## Data provided
Content starts
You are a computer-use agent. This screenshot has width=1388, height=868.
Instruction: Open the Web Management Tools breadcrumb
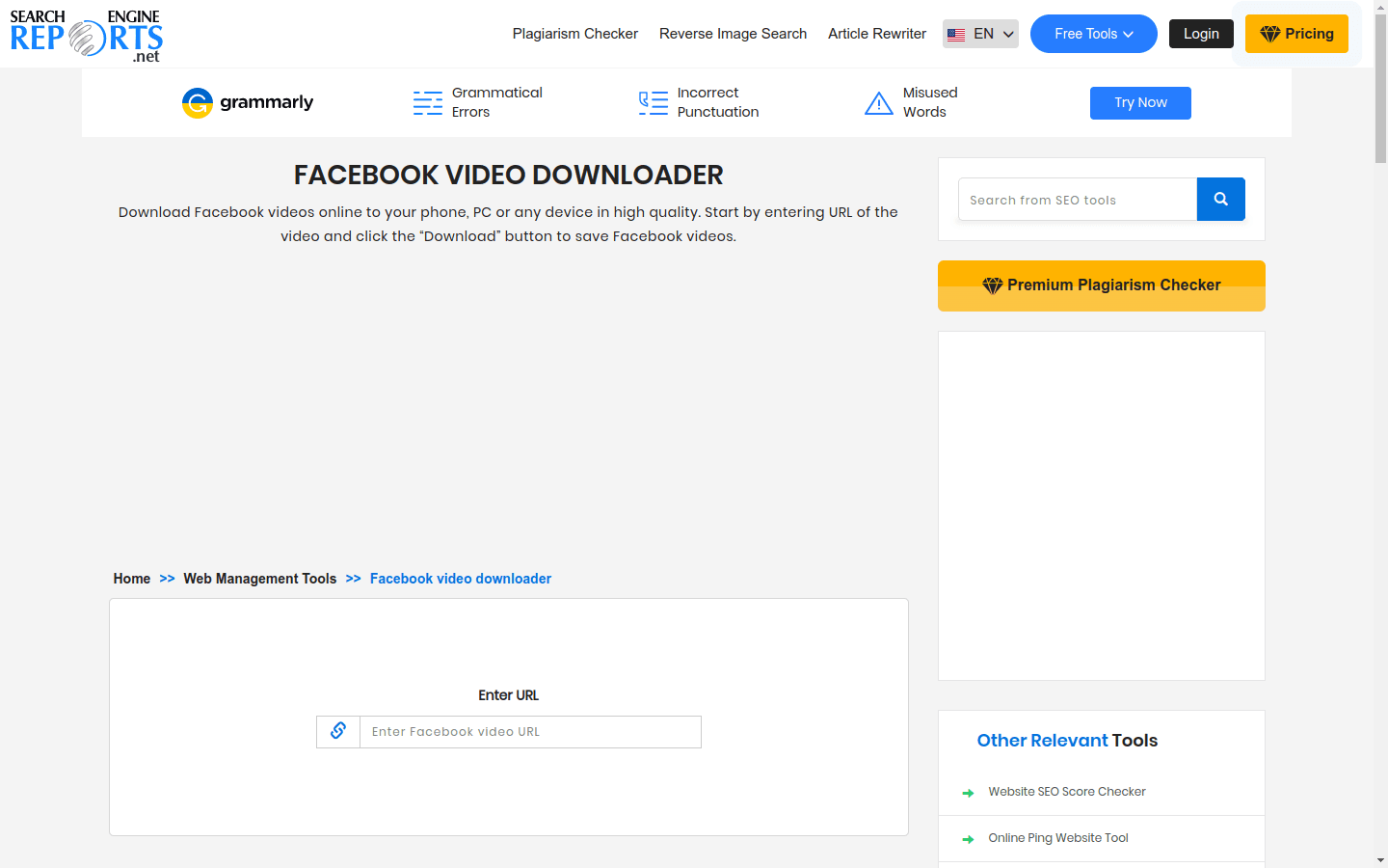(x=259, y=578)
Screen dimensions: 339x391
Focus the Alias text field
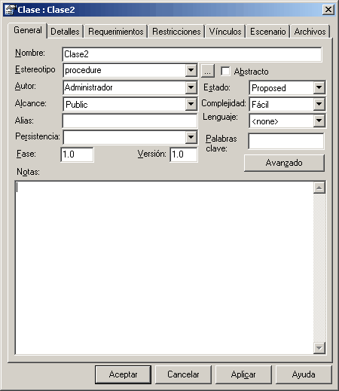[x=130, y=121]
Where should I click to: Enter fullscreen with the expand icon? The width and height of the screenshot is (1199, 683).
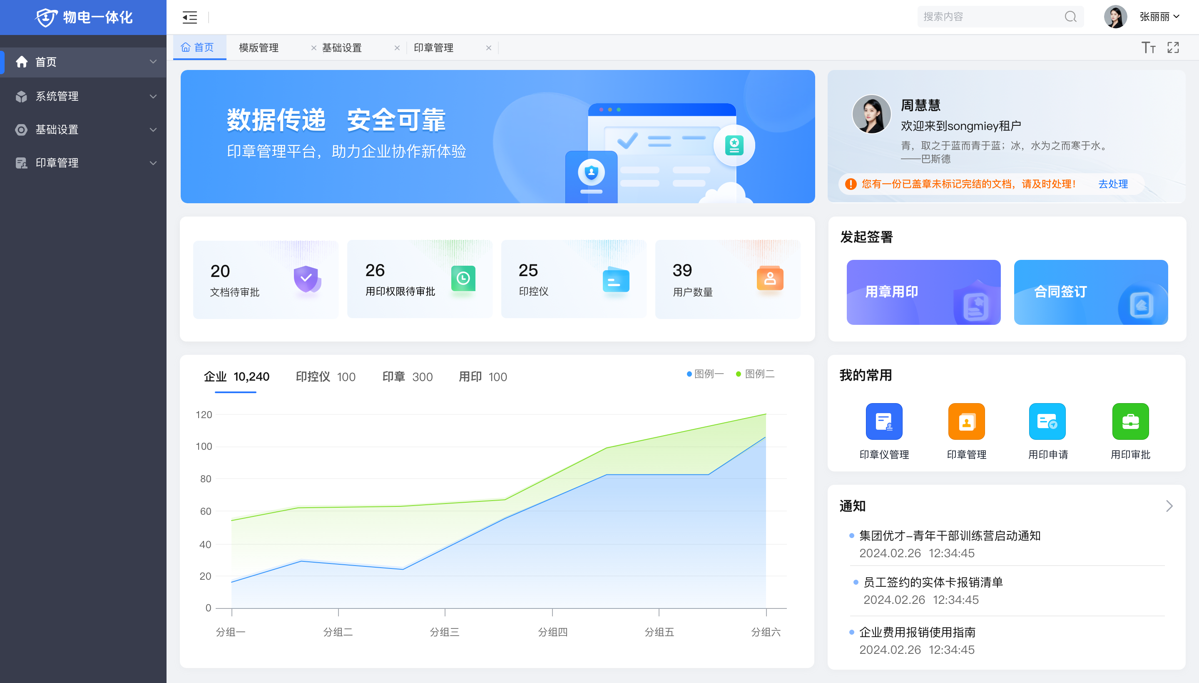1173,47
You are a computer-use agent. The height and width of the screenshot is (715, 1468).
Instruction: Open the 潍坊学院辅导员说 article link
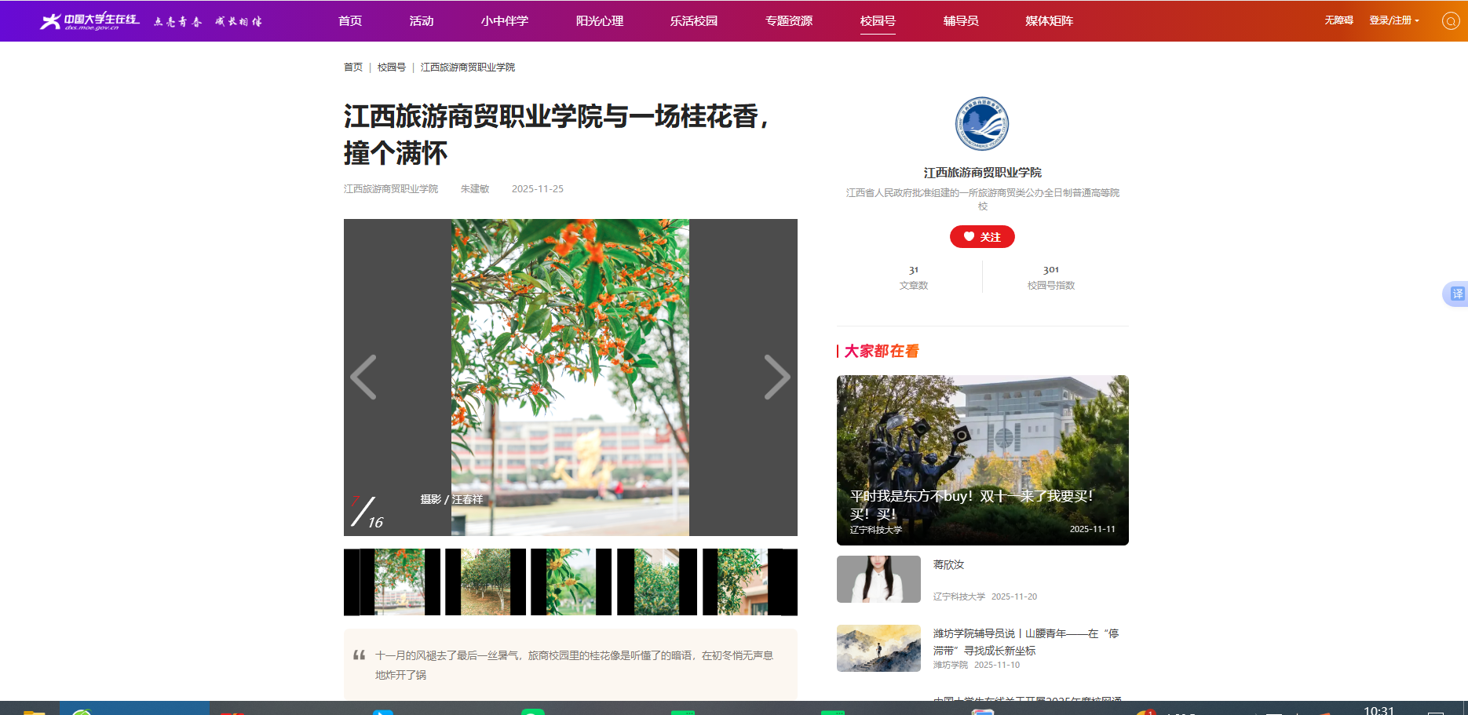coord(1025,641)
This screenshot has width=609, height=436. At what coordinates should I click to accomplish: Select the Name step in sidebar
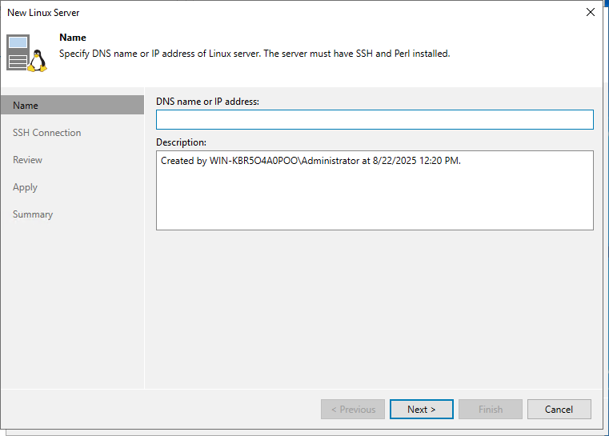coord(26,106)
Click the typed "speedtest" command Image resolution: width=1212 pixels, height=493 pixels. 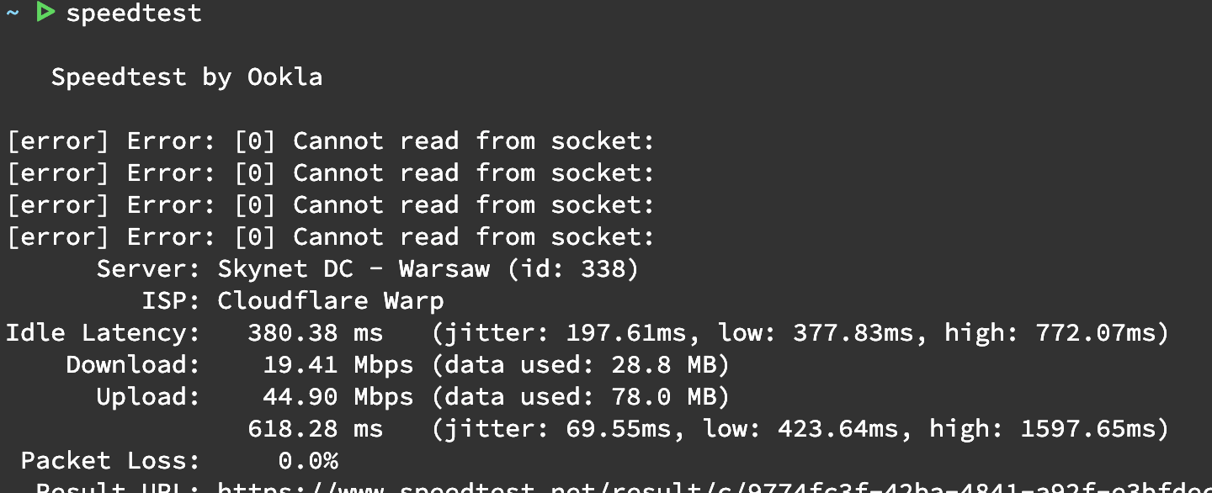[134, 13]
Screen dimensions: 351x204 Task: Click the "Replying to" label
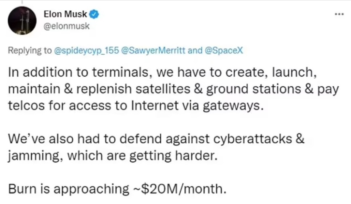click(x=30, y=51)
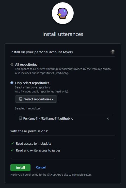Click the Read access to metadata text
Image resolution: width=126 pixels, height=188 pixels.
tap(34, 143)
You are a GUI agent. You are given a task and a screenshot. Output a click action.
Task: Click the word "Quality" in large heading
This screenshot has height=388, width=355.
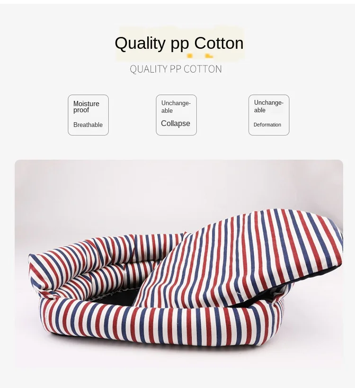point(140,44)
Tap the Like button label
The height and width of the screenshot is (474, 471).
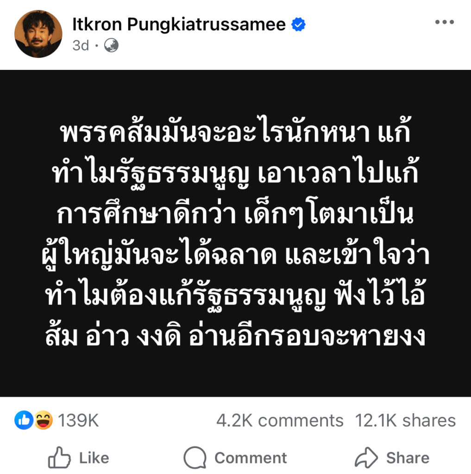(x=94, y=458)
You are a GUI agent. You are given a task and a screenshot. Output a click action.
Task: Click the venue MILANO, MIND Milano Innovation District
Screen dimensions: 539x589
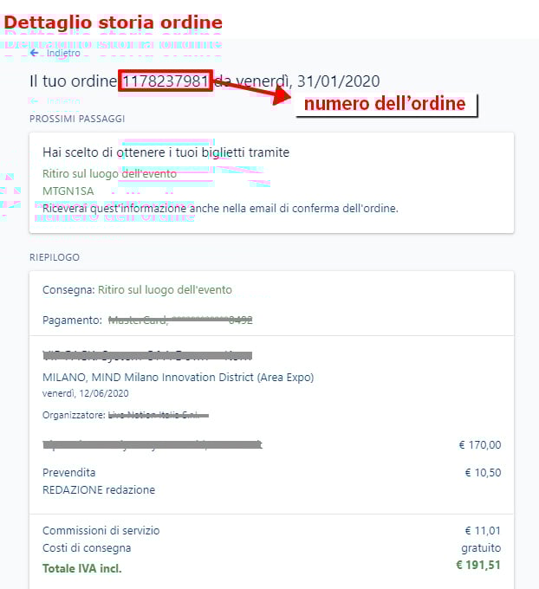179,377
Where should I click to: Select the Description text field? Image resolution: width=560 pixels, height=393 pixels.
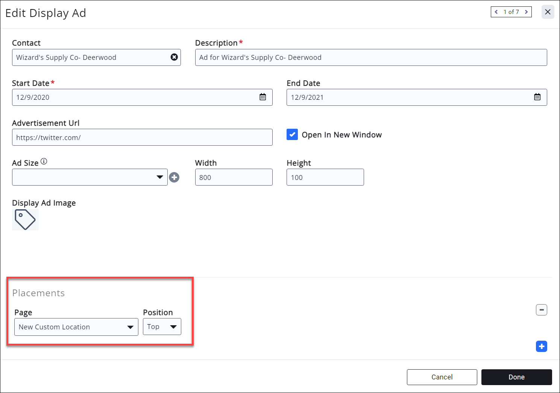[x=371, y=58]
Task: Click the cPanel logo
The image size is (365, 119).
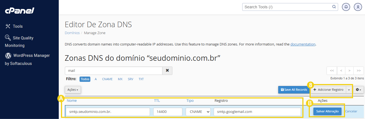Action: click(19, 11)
Content ends
## Task
In the data above, find the line with "Tap the Like button label" and repeat it and every line after it through the end, exactly; leave the pictures out.

## Reply to the exercise
Tap the Like button label
The height and width of the screenshot is (474, 471).
(x=94, y=458)
You are a GUI agent. You are given a task and a screenshot. Output a click action.
Task: Click the venue MILANO, MIND Milano Innovation District
Screen dimensions: 539x589
179,377
Where should I click to: Select the Description text field? Image resolution: width=560 pixels, height=393 pixels.
[x=371, y=58]
Task: Click the cPanel logo
The image size is (365, 119).
Action: click(19, 11)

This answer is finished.